Saved data entries

★ ★ ★ ★ ★

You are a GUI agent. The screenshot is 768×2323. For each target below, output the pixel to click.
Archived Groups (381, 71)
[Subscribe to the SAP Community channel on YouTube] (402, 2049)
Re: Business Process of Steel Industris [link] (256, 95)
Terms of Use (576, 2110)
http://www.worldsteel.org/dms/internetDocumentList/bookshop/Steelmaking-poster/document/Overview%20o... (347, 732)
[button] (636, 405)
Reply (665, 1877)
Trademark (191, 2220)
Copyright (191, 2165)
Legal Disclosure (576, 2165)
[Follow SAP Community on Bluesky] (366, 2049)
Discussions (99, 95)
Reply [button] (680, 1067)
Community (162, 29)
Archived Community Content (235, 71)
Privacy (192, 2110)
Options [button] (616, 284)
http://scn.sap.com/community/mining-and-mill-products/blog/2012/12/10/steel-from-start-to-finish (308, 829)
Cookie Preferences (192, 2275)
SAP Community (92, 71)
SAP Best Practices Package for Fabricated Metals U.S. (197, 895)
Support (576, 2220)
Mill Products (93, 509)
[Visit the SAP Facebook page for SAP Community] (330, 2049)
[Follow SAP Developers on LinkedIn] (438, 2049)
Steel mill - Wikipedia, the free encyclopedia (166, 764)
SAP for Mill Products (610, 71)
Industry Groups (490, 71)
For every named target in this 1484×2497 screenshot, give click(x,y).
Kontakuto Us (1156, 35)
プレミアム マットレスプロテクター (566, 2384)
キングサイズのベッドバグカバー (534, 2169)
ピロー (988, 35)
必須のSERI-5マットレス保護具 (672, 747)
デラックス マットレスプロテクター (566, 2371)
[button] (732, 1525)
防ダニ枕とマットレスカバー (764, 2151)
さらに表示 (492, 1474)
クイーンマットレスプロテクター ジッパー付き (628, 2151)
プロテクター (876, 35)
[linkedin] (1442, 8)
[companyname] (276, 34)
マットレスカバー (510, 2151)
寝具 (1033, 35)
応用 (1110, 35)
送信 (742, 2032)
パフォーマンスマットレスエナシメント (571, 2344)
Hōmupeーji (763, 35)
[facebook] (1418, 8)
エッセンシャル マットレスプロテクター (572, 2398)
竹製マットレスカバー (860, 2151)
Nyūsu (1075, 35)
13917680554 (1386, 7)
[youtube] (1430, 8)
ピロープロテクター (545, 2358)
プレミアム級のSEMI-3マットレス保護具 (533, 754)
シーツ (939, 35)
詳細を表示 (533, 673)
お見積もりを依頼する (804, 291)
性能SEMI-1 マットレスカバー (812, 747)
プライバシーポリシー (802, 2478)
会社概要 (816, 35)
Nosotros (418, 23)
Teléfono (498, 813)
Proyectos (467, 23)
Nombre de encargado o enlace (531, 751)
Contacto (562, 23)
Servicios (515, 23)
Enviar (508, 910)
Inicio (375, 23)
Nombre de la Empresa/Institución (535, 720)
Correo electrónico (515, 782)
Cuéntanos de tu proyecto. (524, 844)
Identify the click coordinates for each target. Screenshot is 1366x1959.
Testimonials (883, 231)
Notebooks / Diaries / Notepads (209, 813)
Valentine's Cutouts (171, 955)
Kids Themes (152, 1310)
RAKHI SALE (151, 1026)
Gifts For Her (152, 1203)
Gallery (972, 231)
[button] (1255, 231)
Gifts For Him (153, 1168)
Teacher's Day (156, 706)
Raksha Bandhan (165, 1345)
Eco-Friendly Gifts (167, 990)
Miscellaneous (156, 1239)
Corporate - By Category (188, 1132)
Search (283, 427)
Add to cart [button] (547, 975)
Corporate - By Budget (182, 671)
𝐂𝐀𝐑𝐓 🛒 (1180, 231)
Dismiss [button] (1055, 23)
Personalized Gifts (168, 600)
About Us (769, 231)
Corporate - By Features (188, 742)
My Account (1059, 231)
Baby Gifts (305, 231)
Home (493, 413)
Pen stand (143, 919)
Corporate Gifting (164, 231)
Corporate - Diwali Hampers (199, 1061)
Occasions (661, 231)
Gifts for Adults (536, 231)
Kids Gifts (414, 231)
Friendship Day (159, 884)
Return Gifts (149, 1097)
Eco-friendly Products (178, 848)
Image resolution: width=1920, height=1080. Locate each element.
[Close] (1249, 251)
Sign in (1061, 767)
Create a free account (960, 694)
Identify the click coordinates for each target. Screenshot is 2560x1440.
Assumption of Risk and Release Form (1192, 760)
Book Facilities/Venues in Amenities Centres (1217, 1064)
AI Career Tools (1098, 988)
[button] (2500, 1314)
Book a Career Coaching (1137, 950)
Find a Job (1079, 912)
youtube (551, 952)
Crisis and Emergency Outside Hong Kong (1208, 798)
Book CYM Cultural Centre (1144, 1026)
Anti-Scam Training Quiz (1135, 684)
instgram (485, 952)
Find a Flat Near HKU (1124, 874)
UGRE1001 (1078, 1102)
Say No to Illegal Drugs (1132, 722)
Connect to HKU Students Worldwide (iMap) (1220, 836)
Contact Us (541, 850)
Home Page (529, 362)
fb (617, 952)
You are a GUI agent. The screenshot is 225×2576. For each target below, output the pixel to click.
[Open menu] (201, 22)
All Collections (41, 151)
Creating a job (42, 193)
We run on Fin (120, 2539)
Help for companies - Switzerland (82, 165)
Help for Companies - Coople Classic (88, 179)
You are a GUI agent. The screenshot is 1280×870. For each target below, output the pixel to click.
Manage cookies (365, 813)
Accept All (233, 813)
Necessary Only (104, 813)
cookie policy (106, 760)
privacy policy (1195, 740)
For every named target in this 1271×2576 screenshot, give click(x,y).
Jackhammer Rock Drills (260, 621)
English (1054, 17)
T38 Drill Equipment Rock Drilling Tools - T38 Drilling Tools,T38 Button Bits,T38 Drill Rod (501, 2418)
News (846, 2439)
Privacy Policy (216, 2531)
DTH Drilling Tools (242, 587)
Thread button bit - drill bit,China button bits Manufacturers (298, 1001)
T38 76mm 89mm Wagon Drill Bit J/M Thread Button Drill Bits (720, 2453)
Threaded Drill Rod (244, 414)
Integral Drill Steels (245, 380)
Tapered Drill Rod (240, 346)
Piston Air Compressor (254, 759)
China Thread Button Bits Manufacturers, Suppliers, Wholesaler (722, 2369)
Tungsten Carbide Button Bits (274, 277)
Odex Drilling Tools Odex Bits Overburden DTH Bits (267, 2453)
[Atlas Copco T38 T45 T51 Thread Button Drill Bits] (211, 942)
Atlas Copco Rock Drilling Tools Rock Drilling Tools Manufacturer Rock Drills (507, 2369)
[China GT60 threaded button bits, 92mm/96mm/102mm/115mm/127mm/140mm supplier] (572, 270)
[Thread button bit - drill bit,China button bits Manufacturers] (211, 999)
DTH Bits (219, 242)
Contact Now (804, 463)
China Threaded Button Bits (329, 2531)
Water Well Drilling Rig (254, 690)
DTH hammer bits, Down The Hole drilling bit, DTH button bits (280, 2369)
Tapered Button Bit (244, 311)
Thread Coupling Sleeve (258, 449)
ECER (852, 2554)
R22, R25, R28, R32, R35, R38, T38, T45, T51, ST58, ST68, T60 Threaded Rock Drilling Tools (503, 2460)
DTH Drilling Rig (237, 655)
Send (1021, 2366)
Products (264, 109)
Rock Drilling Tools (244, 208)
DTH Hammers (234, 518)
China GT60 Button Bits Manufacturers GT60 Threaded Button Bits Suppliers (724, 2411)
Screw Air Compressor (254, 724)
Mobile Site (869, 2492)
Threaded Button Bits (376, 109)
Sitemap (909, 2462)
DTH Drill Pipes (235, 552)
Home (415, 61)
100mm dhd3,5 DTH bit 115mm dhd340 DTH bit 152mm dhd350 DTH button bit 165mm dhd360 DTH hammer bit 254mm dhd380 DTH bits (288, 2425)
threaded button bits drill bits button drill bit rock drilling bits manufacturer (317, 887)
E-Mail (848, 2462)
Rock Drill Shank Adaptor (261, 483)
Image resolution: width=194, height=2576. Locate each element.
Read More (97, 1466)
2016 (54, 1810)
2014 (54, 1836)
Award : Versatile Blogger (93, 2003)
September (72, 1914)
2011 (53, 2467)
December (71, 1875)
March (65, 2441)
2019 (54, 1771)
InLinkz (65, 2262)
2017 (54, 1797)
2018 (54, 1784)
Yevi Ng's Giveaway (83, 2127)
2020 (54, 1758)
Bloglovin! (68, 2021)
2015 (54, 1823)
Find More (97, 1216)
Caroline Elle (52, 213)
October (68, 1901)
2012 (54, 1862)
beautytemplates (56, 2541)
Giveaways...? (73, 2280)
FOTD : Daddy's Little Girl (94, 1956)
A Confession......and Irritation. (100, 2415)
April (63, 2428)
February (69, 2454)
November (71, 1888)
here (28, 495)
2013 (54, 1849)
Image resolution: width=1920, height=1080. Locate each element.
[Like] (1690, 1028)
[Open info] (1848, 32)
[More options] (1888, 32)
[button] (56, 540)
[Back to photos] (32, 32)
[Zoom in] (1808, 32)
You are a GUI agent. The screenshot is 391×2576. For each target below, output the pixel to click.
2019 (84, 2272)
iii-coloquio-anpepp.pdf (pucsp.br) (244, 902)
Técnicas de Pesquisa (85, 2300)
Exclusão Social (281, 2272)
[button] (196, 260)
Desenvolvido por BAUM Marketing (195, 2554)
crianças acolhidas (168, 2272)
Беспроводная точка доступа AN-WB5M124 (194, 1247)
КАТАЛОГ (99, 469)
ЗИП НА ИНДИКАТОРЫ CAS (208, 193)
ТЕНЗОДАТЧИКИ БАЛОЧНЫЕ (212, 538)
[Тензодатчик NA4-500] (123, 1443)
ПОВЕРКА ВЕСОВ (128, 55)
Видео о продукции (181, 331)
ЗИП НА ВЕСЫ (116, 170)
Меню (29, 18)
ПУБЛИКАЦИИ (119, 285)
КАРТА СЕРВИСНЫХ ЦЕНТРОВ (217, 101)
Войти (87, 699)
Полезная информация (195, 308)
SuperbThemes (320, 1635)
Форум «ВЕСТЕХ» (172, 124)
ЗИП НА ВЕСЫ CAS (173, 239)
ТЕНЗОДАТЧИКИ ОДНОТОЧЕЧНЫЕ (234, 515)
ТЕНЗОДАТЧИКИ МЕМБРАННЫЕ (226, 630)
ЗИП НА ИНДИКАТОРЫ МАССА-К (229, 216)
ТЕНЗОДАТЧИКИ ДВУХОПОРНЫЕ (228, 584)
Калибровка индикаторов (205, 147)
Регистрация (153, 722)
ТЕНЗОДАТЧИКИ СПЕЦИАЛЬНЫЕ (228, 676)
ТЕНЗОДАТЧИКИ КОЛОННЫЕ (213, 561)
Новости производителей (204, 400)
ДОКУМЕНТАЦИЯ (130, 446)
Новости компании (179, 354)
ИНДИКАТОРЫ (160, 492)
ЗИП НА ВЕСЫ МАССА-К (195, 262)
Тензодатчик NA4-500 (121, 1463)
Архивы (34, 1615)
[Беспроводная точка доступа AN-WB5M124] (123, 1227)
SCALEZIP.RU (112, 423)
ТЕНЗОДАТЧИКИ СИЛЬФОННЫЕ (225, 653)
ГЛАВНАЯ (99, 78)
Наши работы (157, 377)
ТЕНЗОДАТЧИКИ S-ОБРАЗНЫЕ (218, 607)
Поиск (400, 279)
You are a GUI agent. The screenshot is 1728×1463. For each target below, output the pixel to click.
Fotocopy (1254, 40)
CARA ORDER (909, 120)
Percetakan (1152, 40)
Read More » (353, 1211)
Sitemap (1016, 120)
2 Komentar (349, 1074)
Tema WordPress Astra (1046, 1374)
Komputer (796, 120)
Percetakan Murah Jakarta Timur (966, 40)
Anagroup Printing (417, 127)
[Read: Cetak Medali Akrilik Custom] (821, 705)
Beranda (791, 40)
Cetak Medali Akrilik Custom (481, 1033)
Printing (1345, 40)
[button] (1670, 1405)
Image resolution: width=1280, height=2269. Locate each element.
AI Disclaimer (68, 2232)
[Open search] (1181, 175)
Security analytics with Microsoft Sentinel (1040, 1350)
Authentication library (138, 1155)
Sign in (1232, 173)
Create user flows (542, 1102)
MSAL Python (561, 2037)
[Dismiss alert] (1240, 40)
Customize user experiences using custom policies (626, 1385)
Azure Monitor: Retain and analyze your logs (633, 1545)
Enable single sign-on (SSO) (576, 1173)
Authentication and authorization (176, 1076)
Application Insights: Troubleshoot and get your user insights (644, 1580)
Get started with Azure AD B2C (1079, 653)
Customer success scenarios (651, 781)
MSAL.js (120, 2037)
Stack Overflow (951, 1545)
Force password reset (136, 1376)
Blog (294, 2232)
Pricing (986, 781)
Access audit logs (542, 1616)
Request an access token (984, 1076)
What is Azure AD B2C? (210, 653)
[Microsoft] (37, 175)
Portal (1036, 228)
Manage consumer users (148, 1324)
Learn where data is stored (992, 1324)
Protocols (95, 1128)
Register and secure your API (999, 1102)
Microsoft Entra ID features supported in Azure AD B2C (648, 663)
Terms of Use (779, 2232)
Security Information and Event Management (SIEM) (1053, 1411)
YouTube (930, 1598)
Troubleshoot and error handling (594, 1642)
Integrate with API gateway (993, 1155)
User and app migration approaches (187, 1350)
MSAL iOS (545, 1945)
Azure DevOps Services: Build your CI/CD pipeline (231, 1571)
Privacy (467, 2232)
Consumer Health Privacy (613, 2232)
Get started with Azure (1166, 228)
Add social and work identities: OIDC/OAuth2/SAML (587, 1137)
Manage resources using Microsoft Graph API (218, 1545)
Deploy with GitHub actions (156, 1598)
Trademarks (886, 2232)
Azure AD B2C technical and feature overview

★ ★ ★ ★ ★

Task instructions — Lines to set down from above: the line with "beautytemplates (56, 2541)", the line with "SuperbThemes (320, 1635)", and every line between, each exactly as written.

Finished exercise —
beautytemplates (56, 2541)
Giveaways...? (73, 2280)
FOTD : Daddy's Little Girl (94, 1956)
A Confession......and Irritation. (100, 2415)
April (63, 2428)
February (69, 2454)
November (71, 1888)
here (28, 495)
2013 (54, 1849)
Image resolution: width=1920, height=1080. Locate each element.
[Like] (1690, 1028)
[Open info] (1848, 32)
[More options] (1888, 32)
[button] (56, 540)
[Back to photos] (32, 32)
[Zoom in] (1808, 32)
You are a GUI agent. The screenshot is 391×2576. For each target below, output the pixel to click.
2019 (84, 2272)
iii-coloquio-anpepp.pdf (pucsp.br) (244, 902)
Técnicas de Pesquisa (85, 2300)
Exclusão Social (281, 2272)
[button] (196, 260)
Desenvolvido por BAUM Marketing (195, 2554)
crianças acolhidas (168, 2272)
Беспроводная точка доступа AN-WB5M124 (194, 1247)
КАТАЛОГ (99, 469)
ЗИП НА ИНДИКАТОРЫ CAS (208, 193)
ТЕНЗОДАТЧИКИ БАЛОЧНЫЕ (212, 538)
[Тензодатчик NA4-500] (123, 1443)
ПОВЕРКА ВЕСОВ (128, 55)
Видео о продукции (181, 331)
ЗИП НА ВЕСЫ (116, 170)
Меню (29, 18)
ПУБЛИКАЦИИ (119, 285)
КАРТА СЕРВИСНЫХ ЦЕНТРОВ (217, 101)
Войти (87, 699)
Полезная информация (195, 308)
SuperbThemes (320, 1635)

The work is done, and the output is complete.